ExxonMobil knew back in 1980 what the consequences would be, though we didn't have another energy system we could move to back then.

That's why I say this problem is human. When people ask me if I'm pessimistic, I'm like, no. Flying into L.A., there’s rooftops for miles with nothing on them. If PG&E and the building owners could come to an agreement, there could be solar on every one of those rooftops. The problem isn't that solar doesn't work. The problem is PG&E and the rooftop owners are in some weird, complicated legal battle that goes on and on for years.

The problem isn't that we don't know how to do it. The problem is the people who are making money off of it being just this way aren't giving up and going away without a fight. None of this is—like, it is rocket science. I can’t say it’s not rocket science, but it’s really doable. It’s not an issue of whether it’s technologically available, it’s whether it’s scalable.

My faith is in human ingenuity and the almighty dollar.

I'm kind of with you. A lot of people took me to task, and I was like, I can't have a conversation anymore about capitalism and not capitalism. Because I know we're not winning that war anytime soon. So if we can use capitalism, that's our best bet, and I think we can.

It’s searching for an inflection point. How much bad shit are we going to allow before we really stop bad shit from happening? And then the right question is, bad shit to whom? We'll probably let the Marshall Islands go away, and we'll probably let a lot of the tribal peoples on the coast of Alaska lose their communities. I don't feel great about that. Will we save Manhattan? Probably. Will it require a lot of civil engineering? Yeah.

What do you hope a 15-year-old watching takes away from this? How about a 65-year-old?

For the 15-year-olds, I hope they’re not buying into these narratives that tell them this is so big and that there is no personal responsibility, that there's nothing they can do, that this is out of their hands. Because I'd like them to use the show as some sort of inoculation against cynicism on this issue.

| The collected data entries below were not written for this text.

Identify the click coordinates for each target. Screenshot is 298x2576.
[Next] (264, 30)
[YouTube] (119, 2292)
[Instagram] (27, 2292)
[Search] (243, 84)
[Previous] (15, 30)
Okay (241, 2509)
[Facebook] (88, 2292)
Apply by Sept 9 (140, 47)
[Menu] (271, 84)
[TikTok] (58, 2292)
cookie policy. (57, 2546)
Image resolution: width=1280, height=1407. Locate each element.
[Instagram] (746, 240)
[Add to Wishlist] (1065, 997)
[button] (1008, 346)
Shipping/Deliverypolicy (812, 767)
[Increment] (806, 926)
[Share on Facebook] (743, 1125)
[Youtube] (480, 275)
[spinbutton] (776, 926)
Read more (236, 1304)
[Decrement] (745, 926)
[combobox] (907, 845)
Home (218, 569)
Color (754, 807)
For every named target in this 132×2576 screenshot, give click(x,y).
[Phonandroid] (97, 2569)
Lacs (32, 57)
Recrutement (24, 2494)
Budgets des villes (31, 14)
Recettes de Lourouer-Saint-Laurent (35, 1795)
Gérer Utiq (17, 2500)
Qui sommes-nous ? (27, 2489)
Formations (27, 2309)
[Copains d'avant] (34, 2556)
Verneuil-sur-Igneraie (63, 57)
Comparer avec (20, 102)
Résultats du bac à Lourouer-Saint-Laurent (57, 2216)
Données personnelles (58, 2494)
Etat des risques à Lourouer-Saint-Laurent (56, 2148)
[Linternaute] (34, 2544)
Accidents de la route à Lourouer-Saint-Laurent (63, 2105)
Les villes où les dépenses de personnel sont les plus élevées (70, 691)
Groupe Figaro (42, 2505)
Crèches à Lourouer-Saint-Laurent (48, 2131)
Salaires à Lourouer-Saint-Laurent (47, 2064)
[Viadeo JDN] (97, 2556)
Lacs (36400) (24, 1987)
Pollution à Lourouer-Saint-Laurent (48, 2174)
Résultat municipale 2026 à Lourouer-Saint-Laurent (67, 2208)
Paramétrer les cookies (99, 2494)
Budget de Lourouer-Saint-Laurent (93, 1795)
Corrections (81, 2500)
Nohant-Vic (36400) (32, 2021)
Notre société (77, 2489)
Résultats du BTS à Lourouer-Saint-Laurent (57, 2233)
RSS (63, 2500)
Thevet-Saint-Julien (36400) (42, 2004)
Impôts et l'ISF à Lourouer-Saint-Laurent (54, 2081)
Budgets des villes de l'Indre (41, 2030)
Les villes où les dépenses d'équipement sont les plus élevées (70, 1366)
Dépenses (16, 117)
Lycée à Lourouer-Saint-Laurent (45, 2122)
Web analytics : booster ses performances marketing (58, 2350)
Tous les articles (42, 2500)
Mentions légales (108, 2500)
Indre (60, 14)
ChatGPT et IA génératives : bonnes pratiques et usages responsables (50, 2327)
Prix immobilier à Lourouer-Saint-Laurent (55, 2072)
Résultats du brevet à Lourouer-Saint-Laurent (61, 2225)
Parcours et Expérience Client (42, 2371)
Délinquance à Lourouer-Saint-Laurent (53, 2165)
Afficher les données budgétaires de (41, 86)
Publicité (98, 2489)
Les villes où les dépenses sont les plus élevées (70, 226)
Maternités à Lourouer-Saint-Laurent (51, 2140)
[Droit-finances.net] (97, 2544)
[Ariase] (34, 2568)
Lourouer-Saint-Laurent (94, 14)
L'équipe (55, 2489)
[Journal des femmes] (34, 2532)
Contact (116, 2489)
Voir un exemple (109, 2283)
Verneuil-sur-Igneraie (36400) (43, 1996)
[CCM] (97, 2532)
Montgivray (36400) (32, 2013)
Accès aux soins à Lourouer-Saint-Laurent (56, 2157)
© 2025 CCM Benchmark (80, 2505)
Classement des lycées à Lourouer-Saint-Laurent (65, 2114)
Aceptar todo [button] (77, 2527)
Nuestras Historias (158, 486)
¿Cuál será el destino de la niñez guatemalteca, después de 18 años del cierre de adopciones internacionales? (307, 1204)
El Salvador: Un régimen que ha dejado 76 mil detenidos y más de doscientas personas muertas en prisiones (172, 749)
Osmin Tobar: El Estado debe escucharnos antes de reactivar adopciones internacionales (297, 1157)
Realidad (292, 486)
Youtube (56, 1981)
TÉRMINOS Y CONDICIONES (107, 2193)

For 65-year-olds, there is something important about acknowledging all that from the end of life as well. We didn't always know what we were doing was bad, and for that, there is forgiveness. We didn't always have a solve, and if you don't have an alternative, it's hard for me to really feel that it's right to punish those people. But now we do have solves, and we do have awareness, and I think for older people to connect those dots—that's what's beautiful about what Bill McKibben is doing now with Third Act. It's allowing older people to go, “Wait a minute. Not in my name. I did not co-sign that. That was the only [option], but it isn't anymore, so don't use me as proof of your permission to despoil the planet.”